**TASK STATEMENT:** Retype the listing below, starting with the line that contains "Where should I click to: Focus" and going on through the line that contains "pos(1358,205)", with both of those lines included.

**RECORDS SUPPLIED:**

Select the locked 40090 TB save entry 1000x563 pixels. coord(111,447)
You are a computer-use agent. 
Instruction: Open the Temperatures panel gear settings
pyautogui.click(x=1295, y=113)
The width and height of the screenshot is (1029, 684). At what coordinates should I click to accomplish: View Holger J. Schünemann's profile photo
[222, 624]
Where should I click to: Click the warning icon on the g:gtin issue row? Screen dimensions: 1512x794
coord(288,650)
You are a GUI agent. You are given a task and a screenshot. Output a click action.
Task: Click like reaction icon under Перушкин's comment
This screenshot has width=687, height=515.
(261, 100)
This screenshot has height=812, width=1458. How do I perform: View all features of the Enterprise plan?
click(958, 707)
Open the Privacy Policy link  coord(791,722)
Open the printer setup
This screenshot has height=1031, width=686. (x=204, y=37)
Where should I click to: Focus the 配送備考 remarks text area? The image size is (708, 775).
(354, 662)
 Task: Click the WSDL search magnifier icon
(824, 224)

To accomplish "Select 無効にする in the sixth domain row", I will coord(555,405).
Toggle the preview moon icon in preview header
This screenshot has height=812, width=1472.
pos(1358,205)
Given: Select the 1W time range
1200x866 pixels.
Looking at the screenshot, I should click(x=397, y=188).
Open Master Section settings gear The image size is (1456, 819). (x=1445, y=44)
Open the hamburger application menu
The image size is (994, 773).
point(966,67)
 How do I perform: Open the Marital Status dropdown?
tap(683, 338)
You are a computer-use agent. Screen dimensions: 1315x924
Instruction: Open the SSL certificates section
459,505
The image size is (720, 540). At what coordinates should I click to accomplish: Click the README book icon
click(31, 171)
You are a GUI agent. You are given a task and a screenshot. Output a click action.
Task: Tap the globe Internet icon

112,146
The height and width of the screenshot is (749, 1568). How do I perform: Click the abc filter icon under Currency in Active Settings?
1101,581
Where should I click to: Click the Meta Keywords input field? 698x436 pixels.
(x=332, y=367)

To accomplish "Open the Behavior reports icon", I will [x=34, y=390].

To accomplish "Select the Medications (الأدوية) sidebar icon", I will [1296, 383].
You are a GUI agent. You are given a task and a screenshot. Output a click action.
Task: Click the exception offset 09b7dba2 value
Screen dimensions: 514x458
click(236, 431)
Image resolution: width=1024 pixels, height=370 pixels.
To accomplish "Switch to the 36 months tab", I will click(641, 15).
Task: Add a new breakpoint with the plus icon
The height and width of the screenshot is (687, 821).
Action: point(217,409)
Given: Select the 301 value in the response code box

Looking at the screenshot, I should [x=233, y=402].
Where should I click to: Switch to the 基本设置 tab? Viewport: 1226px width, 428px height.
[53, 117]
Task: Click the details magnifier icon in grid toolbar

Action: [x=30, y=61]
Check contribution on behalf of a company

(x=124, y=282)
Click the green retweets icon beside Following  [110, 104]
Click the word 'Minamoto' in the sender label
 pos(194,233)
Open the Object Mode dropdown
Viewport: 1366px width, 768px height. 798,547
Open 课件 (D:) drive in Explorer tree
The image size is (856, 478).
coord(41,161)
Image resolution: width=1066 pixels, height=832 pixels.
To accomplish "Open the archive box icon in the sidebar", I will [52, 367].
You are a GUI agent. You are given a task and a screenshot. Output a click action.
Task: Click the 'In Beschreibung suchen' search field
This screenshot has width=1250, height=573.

**RESPONSE BELOW:**
Where should I click to: Focus the 配送備考 remarks text area? The image size is (708, 775).
(354, 662)
 Task: Click the WSDL search magnifier icon
(824, 224)

To accomplish "Select 無効にする in the sixth domain row", I will coord(555,405).
Toggle the preview moon icon in preview header
This screenshot has height=812, width=1472.
pos(1358,205)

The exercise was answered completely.